- **About this task**
Print every record word for word.

- **Data**
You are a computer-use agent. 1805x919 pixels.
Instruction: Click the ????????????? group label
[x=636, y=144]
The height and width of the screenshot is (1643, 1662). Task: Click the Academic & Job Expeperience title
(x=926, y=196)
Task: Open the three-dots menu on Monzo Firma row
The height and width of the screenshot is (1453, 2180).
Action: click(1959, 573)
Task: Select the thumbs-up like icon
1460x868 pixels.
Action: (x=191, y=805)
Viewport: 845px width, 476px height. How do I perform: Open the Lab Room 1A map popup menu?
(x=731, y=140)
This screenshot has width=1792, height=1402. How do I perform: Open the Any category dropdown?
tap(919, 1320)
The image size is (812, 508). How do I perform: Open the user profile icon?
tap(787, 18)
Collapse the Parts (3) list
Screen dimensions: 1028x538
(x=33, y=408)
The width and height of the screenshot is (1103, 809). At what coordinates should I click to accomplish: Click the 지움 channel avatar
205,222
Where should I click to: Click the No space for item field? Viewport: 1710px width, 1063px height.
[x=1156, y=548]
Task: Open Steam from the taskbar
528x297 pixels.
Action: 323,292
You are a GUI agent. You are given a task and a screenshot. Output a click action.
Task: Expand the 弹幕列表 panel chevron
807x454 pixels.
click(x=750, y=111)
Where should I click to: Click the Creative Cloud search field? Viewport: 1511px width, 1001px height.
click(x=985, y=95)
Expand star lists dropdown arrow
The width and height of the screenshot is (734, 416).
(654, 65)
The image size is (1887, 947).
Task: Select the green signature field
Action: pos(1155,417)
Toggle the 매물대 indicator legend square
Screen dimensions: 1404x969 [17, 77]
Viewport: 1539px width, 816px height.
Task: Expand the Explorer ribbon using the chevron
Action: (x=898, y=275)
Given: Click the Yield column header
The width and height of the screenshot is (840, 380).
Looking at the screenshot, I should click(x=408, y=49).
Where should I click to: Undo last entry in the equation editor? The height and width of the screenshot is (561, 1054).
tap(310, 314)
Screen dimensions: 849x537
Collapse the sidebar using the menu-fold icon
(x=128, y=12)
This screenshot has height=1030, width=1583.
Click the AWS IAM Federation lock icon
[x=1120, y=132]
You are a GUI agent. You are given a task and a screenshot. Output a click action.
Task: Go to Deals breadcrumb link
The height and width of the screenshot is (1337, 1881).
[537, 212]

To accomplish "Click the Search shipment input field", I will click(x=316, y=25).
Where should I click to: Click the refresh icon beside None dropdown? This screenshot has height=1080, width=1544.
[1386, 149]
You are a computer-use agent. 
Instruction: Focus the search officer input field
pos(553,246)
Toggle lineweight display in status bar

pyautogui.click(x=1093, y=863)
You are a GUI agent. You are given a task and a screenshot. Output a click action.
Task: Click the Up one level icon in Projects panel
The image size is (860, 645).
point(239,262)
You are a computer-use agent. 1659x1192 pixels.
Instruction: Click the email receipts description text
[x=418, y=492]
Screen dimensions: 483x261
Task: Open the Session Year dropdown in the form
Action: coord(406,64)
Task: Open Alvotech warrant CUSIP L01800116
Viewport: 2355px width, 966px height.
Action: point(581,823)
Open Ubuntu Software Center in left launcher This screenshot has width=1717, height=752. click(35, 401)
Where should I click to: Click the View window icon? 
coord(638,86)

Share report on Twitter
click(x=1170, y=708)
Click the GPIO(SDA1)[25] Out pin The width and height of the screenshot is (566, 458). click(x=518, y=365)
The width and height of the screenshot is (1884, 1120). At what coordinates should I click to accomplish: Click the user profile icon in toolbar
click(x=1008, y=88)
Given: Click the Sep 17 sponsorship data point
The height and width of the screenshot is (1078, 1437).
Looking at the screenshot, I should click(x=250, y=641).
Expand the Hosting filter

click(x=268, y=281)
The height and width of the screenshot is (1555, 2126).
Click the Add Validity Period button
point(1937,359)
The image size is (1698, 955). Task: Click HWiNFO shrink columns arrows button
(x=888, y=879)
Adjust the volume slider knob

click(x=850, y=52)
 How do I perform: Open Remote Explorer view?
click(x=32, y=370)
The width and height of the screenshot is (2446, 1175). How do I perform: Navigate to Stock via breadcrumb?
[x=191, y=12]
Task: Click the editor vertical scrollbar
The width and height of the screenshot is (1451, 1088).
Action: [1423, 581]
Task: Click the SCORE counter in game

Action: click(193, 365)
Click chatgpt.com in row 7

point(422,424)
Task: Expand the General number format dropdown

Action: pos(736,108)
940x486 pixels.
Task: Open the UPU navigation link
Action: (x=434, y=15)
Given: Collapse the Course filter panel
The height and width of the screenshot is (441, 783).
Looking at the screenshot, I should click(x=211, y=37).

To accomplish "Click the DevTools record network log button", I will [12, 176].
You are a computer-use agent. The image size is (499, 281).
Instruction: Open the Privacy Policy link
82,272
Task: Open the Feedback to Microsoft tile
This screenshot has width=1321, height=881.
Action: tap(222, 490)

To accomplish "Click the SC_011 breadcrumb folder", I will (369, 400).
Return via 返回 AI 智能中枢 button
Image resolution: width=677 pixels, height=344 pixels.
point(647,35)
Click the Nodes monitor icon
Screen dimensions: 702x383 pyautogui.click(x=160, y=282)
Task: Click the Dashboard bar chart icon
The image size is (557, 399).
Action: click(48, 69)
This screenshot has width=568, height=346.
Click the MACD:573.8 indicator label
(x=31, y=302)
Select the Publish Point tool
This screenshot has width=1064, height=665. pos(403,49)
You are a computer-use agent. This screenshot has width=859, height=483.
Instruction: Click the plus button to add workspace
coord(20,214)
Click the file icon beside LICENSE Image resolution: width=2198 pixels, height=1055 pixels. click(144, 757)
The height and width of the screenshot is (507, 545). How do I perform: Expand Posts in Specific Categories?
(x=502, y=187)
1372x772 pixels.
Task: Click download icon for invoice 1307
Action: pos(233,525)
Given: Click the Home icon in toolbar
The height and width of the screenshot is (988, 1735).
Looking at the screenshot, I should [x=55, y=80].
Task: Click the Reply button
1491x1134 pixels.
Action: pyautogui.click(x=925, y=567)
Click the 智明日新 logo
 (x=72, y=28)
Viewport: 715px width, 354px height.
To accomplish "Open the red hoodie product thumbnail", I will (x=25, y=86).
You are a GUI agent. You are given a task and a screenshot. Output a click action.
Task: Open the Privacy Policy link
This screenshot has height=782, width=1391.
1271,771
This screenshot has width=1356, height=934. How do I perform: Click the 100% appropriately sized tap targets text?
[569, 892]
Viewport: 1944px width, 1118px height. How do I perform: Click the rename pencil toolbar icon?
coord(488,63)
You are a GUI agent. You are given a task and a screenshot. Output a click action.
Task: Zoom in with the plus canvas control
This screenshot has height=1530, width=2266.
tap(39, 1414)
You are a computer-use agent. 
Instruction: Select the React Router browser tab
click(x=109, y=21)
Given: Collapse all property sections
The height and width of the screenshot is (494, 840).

- **Output of the task**
You are a computer-use agent. 1805x919 pixels.
Instruction: Click the ????????????? group label
[x=636, y=144]
The height and width of the screenshot is (1643, 1662). Task: Click the Academic & Job Expeperience title
(x=926, y=196)
Task: Open the three-dots menu on Monzo Firma row
The height and width of the screenshot is (1453, 2180).
Action: click(1959, 573)
Task: Select the thumbs-up like icon
1460x868 pixels.
Action: (x=191, y=805)
Viewport: 845px width, 476px height. How do I perform: Open the Lab Room 1A map popup menu?
(x=731, y=140)
This screenshot has width=1792, height=1402. How do I perform: Open the Any category dropdown?
tap(919, 1320)
The image size is (812, 508). How do I perform: Open the user profile icon?
tap(787, 18)
Collapse the Parts (3) list
Screen dimensions: 1028x538
(x=33, y=408)
The width and height of the screenshot is (1103, 809). At what coordinates should I click to accomplish: Click the 지움 channel avatar
205,222
Where should I click to: Click the No space for item field? Viewport: 1710px width, 1063px height.
[x=1156, y=548]
Task: Open Steam from the taskbar
528x297 pixels.
Action: 323,292
You are a GUI agent. You are given a task and a screenshot. Output a click action.
Task: Expand the 弹幕列表 panel chevron
807x454 pixels.
click(x=750, y=111)
Where should I click to: Click the Creative Cloud search field? Viewport: 1511px width, 1001px height.
click(x=985, y=95)
Expand star lists dropdown arrow
The width and height of the screenshot is (734, 416).
(654, 65)
The image size is (1887, 947).
Task: Select the green signature field
Action: pos(1155,417)
Toggle the 매물대 indicator legend square
Screen dimensions: 1404x969 [17, 77]
Viewport: 1539px width, 816px height.
Task: Expand the Explorer ribbon using the chevron
Action: (x=898, y=275)
Given: Click the Yield column header
The width and height of the screenshot is (840, 380).
Looking at the screenshot, I should click(x=408, y=49).
Where should I click to: Undo last entry in the equation editor? The height and width of the screenshot is (561, 1054).
tap(310, 314)
Screen dimensions: 849x537
Collapse the sidebar using the menu-fold icon
(x=128, y=12)
This screenshot has height=1030, width=1583.
Click the AWS IAM Federation lock icon
[x=1120, y=132]
You are a GUI agent. You are given a task and a screenshot. Output a click action.
Task: Go to Deals breadcrumb link
The height and width of the screenshot is (1337, 1881).
[537, 212]

To accomplish "Click the Search shipment input field", I will click(x=316, y=25).
Where should I click to: Click the refresh icon beside None dropdown? This screenshot has height=1080, width=1544.
[1386, 149]
You are a computer-use agent. 
Instruction: Focus the search officer input field
pos(553,246)
Toggle lineweight display in status bar

pyautogui.click(x=1093, y=863)
You are a GUI agent. You are given a task and a screenshot. Output a click action.
Task: Click the Up one level icon in Projects panel
The image size is (860, 645).
point(239,262)
You are a computer-use agent. 1659x1192 pixels.
Instruction: Click the email receipts description text
[x=418, y=492]
Screen dimensions: 483x261
Task: Open the Session Year dropdown in the form
Action: coord(406,64)
Task: Open Alvotech warrant CUSIP L01800116
Viewport: 2355px width, 966px height.
Action: point(581,823)
Open Ubuntu Software Center in left launcher This screenshot has width=1717, height=752. click(35, 401)
Where should I click to: Click the View window icon? 
coord(638,86)

Share report on Twitter
click(x=1170, y=708)
Click the GPIO(SDA1)[25] Out pin The width and height of the screenshot is (566, 458). click(x=518, y=365)
The width and height of the screenshot is (1884, 1120). At what coordinates should I click to accomplish: Click the user profile icon in toolbar
click(x=1008, y=88)
Given: Click the Sep 17 sponsorship data point
The height and width of the screenshot is (1078, 1437).
Looking at the screenshot, I should click(x=250, y=641).
Expand the Hosting filter

click(x=268, y=281)
The height and width of the screenshot is (1555, 2126).
Click the Add Validity Period button
point(1937,359)
The image size is (1698, 955). Task: Click HWiNFO shrink columns arrows button
(x=888, y=879)
Adjust the volume slider knob

click(x=850, y=52)
 How do I perform: Open Remote Explorer view?
click(x=32, y=370)
The width and height of the screenshot is (2446, 1175). How do I perform: Navigate to Stock via breadcrumb?
[x=191, y=12]
Task: Click the editor vertical scrollbar
The width and height of the screenshot is (1451, 1088).
Action: [1423, 581]
Task: Click the SCORE counter in game

Action: click(193, 365)
Click chatgpt.com in row 7

point(422,424)
Task: Expand the General number format dropdown

Action: pos(736,108)
940x486 pixels.
Task: Open the UPU navigation link
Action: (x=434, y=15)
Given: Collapse the Course filter panel
The height and width of the screenshot is (441, 783).
Looking at the screenshot, I should click(x=211, y=37).

To accomplish "Click the DevTools record network log button", I will [12, 176].
You are a computer-use agent. The image size is (499, 281).
Instruction: Open the Privacy Policy link
82,272
Task: Open the Feedback to Microsoft tile
This screenshot has width=1321, height=881.
Action: tap(222, 490)

To accomplish "Click the SC_011 breadcrumb folder", I will (369, 400).
Return via 返回 AI 智能中枢 button
Image resolution: width=677 pixels, height=344 pixels.
point(647,35)
Click the Nodes monitor icon
Screen dimensions: 702x383 pyautogui.click(x=160, y=282)
Task: Click the Dashboard bar chart icon
The image size is (557, 399).
Action: click(48, 69)
This screenshot has width=568, height=346.
Click the MACD:573.8 indicator label
(x=31, y=302)
Select the Publish Point tool
This screenshot has width=1064, height=665. pos(403,49)
You are a computer-use agent. This screenshot has width=859, height=483.
Instruction: Click the plus button to add workspace
coord(20,214)
Click the file icon beside LICENSE Image resolution: width=2198 pixels, height=1055 pixels. click(144, 757)
The height and width of the screenshot is (507, 545). How do I perform: Expand Posts in Specific Categories?
(x=502, y=187)
1372x772 pixels.
Task: Click download icon for invoice 1307
Action: pos(233,525)
Given: Click the Home icon in toolbar
The height and width of the screenshot is (988, 1735).
Looking at the screenshot, I should [x=55, y=80].
Task: Click the Reply button
1491x1134 pixels.
Action: pyautogui.click(x=925, y=567)
Click the 智明日新 logo
 (x=72, y=28)
Viewport: 715px width, 354px height.
To accomplish "Open the red hoodie product thumbnail", I will (x=25, y=86).
You are a GUI agent. You are given a task and a screenshot. Output a click action.
Task: Open the Privacy Policy link
This screenshot has height=782, width=1391.
1271,771
This screenshot has width=1356, height=934. How do I perform: Click the 100% appropriately sized tap targets text?
[569, 892]
Viewport: 1944px width, 1118px height. How do I perform: Click the rename pencil toolbar icon?
coord(488,63)
You are a GUI agent. You are given a task and a screenshot. Output a click action.
Task: Zoom in with the plus canvas control
This screenshot has height=1530, width=2266.
tap(39, 1414)
You are a computer-use agent. 
Instruction: Select the React Router browser tab
click(x=109, y=21)
Given: Collapse all property sections
The height and width of the screenshot is (494, 840).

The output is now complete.